EXTERNAL_API = "https://api.example.com/send-email"
 
app = Flask(__name__)
 
@app.route('/', methods=['POST'])
def send_email():
    payload = {}
    # Makes HTTP call to external API
    response = requests.post(EXTERNAL_API, json=payload)
    return jsonify({"status": "sent"}), 200
 
# Fire up the server
server = WSGIServer(("0.0.0.0", 9876), app)
server.serve_forever()

I was using WSGI from Gevent, so I thought I was good. Here's what actually happened when two requests arrived:

Request A arrives:

Flask starts processing
Calls requests.post() to external API
BLOCKS on socket.send() (using stdlib socket!)
Entire server frozen for 500ms

Request B arrives while A is blocked:

Connection accepted by Gevent
Request read into memory
Queued for processing (greenlet created!)
But it is stuck waiting because A's greenlet won't yield

Request processing without monkey patching

WSGI Server handles connection acceptance using Gevent's non-blocking event loop. But once the request reaches the Flask code and encounters a requests.post(), that uses the standard library socket, which blocks the entire greenlet.

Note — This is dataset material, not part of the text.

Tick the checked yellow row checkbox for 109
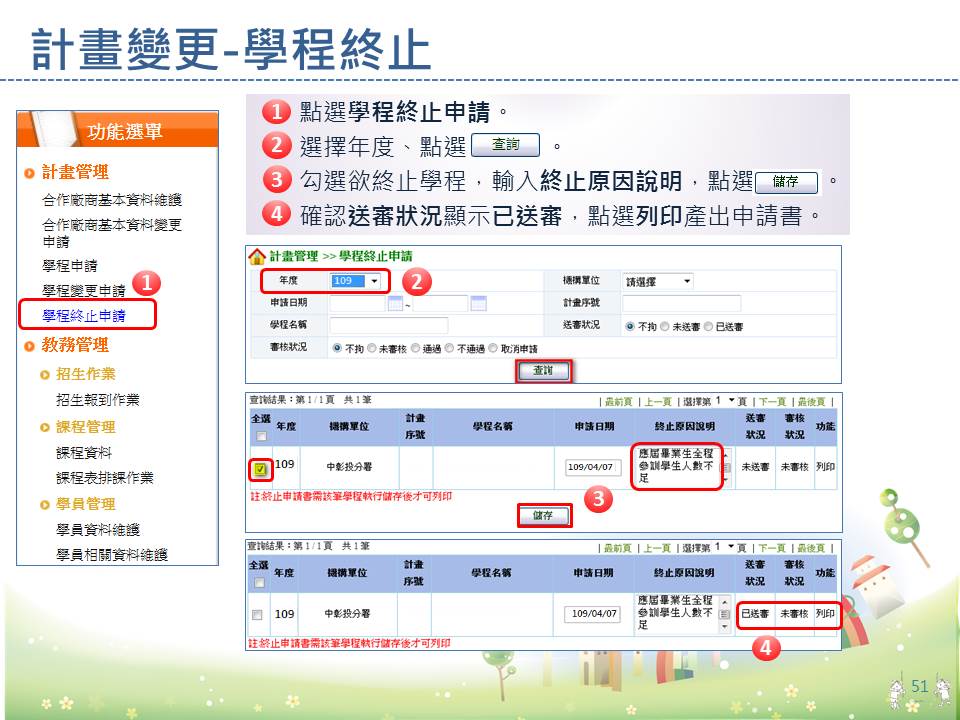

Since there's only one OS thread and A's greenlet is blocked (not yielding), B's greenlet never gets a chance to run. It's like having an async server with a synchronous bottleneck.

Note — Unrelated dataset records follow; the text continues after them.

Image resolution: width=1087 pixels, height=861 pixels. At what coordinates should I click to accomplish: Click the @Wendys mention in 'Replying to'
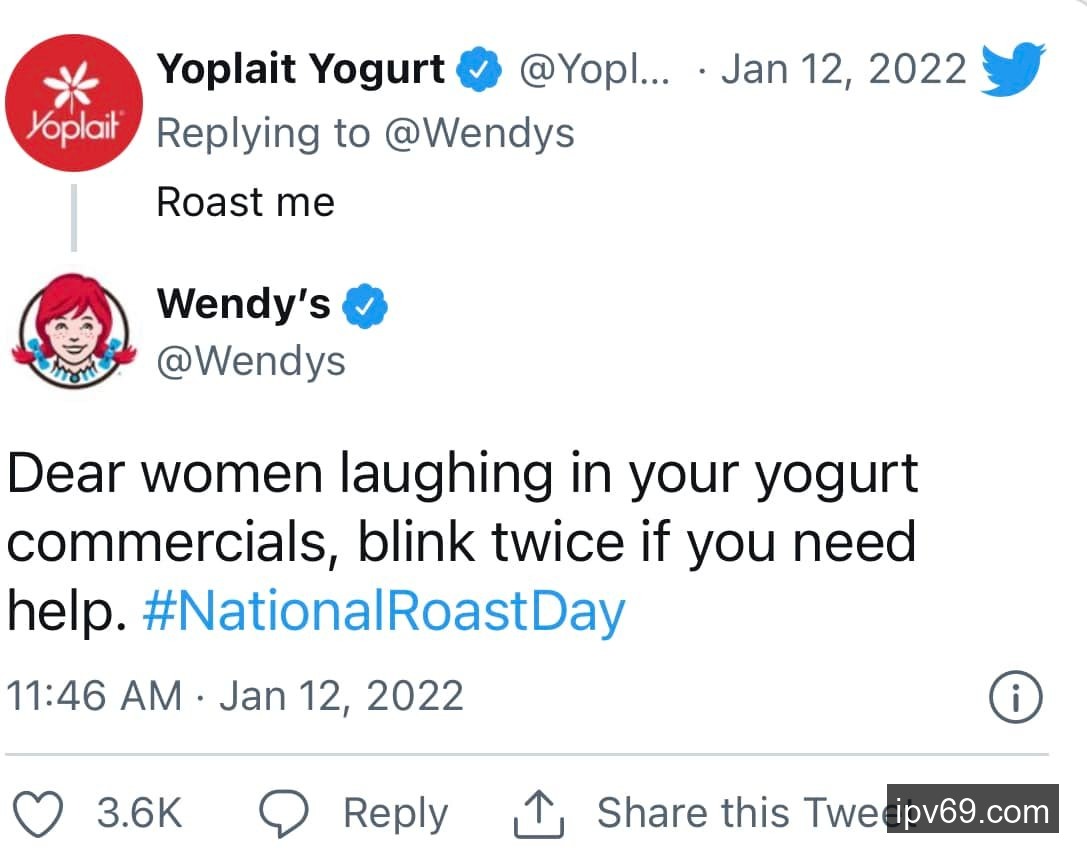(x=479, y=133)
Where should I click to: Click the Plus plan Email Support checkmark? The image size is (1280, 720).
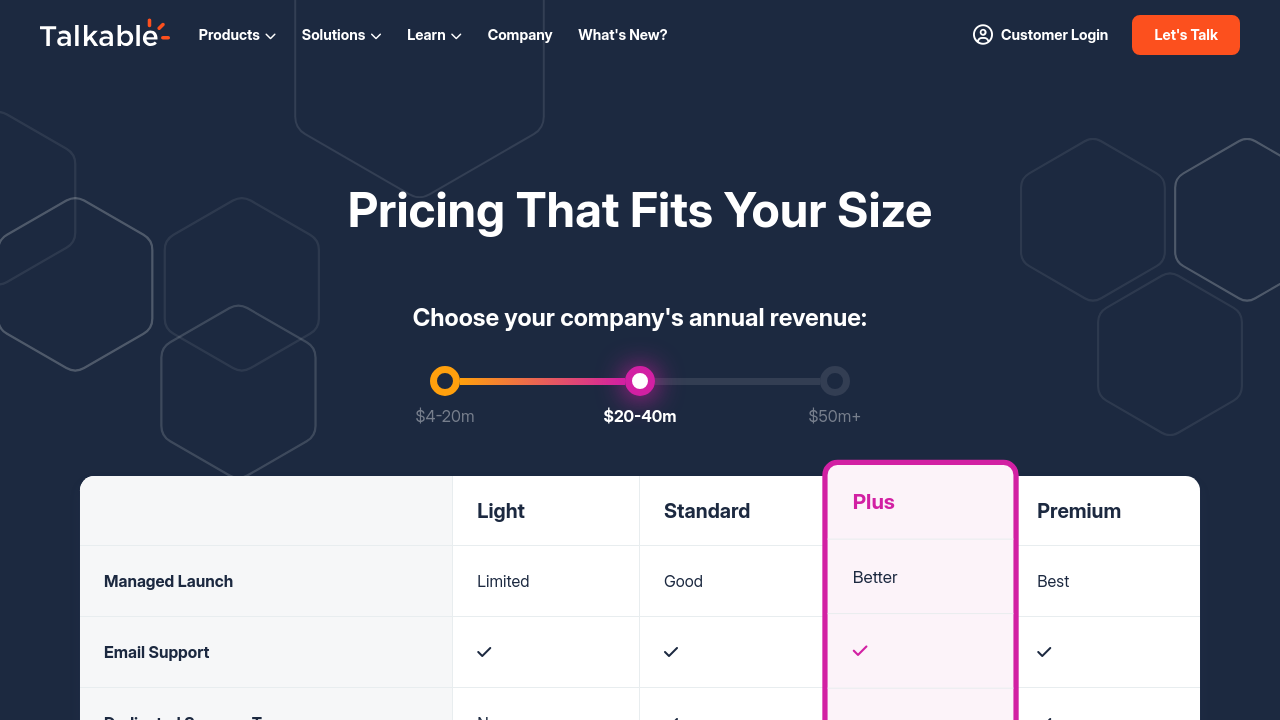coord(860,651)
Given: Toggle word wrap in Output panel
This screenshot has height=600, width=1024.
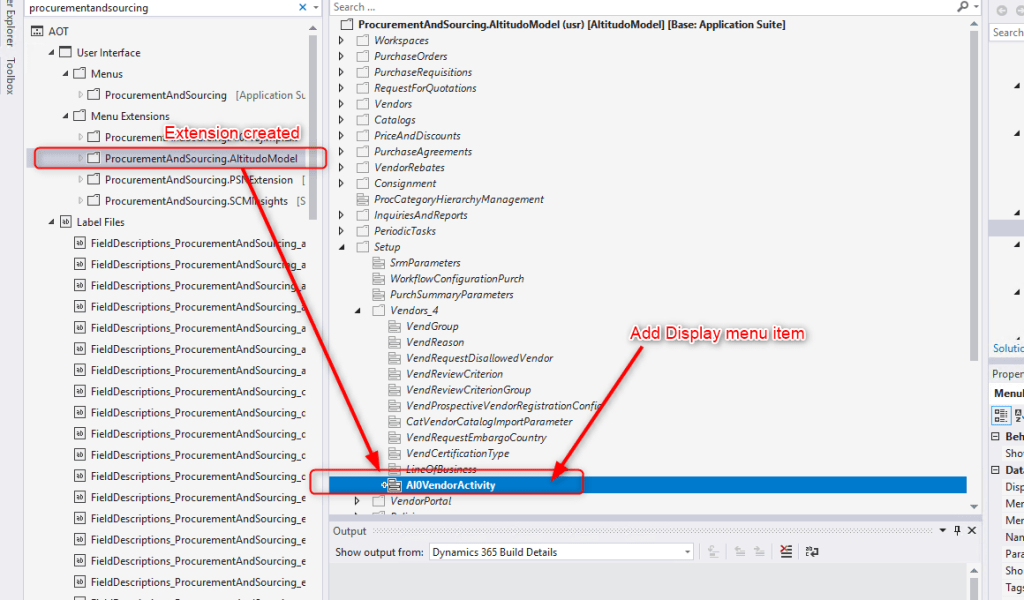Looking at the screenshot, I should [x=812, y=552].
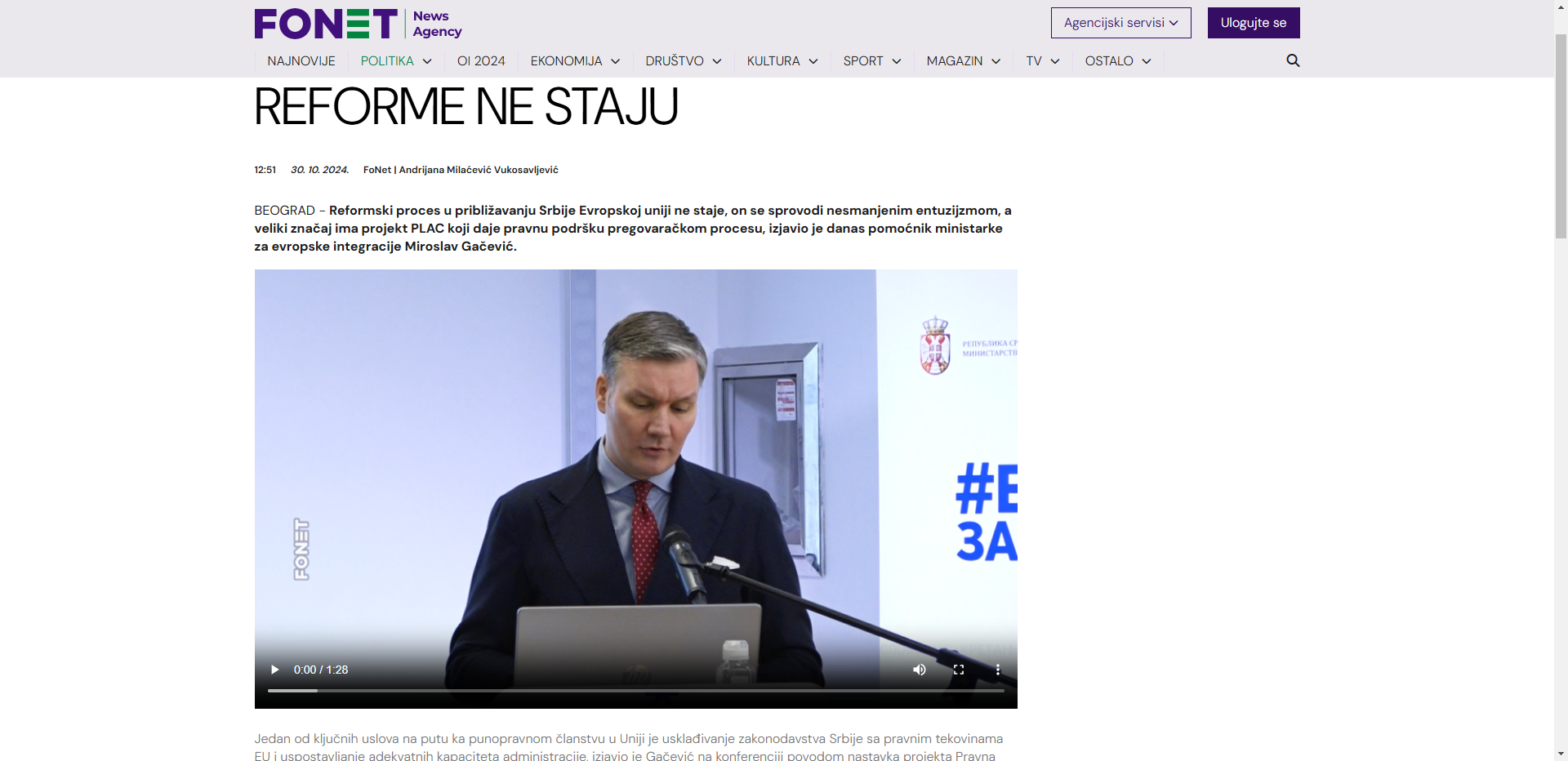Expand the Sport menu chevron
This screenshot has height=761, width=1568.
coord(897,61)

This is the most non-trivial aspect of Gevent, and it caught me completely off-guard.

gevent.WSGIServer can accept connections without monkey patching because accept() uses Gevent's own event loop. So from the outside, it looks like your server is working. But then your application code blocks on stdlib I/O, and everything grinds to a halt.

Everything looked "normal" on the server side because the requests that did process completed in reasonable time. The problem was all the other requests timing out in the queue, which the metrics didn't capture.

How I fixed it

Adding just two lines of code fixed the issue. However, placement is critical. The monkey patching MUST happen before any other imports. Here's the proper way:

Add at the very top in main.py:

python

from gevent import monkey
monkey.patch_all()

The difference between "using Gevent" and "using Gevent correctly" was a single import statement that I had forgotten to add when setting up the service months earlier.

The Results

After deploying the monkey patch fix to production:

Metric	Before	After	Improvement
P95 Latency	~8-10s	~500ms	15x faster
Request Timeout Rate	~30%	< 0.1%	300x reduction
Memory Usage	85% (growing)	50% (stable)	Stabilized
Client Retry Attempts	15-17 per request	0	Eliminated
Email Service Load	700 req/min	30 req/min	Back to normal
Requests processed	2000 req/sec	50 req/sec	no retries anymore

The fix went live during a low-traffic window. Within 15 minutes, timeout errors dropped to near-zero.

All services immediately showed the significant impact of the fix. Once new pods came up, they didn't show the earlier trend of steady memory increase. Memory usage remained consistent for several days after the fix. Request latency also dropped significantly since the email service was no longer overwhelmed with duplicate requests.

Request Throughput — Graph showing dramatic drop in request throughput after monkey patch fix was deployed.

Request Latency — Graph showing significant drop in latency.

Email service incoming request rate also showed a similar trend.

Lastly, the memory usage pattern of the Flask pods stabilized completely. The HPA bug I found earlier was also fixed during this deployment. The pods no longer showed increasing memory usage over time.

What I Learned

This bug taught me that understanding your framework's internals isn't optional – it's essential. I thought I was using Gevent because I imported gevent.pywsgi. I wasn't. I was using Gevent's connection handling with Python's blocking I/O, getting the worst of both worlds.

The three biggest lessons:

Read the docs thoroughly - Gevent's documentation mentions monkey patching on the first page. I skimmed it.
Question your metrics - When client and server metrics don't match, dig deeper.
Distributed tracing is your friend - Missing server spans pointed directly to the problem.

The fix was embarrassingly simple. The debugging was not. But that's software engineering – sometimes the smallest oversights create the biggest problems.

And now I have a great story for "Tell me about a time you debugged a tricky production issue" question during interviews.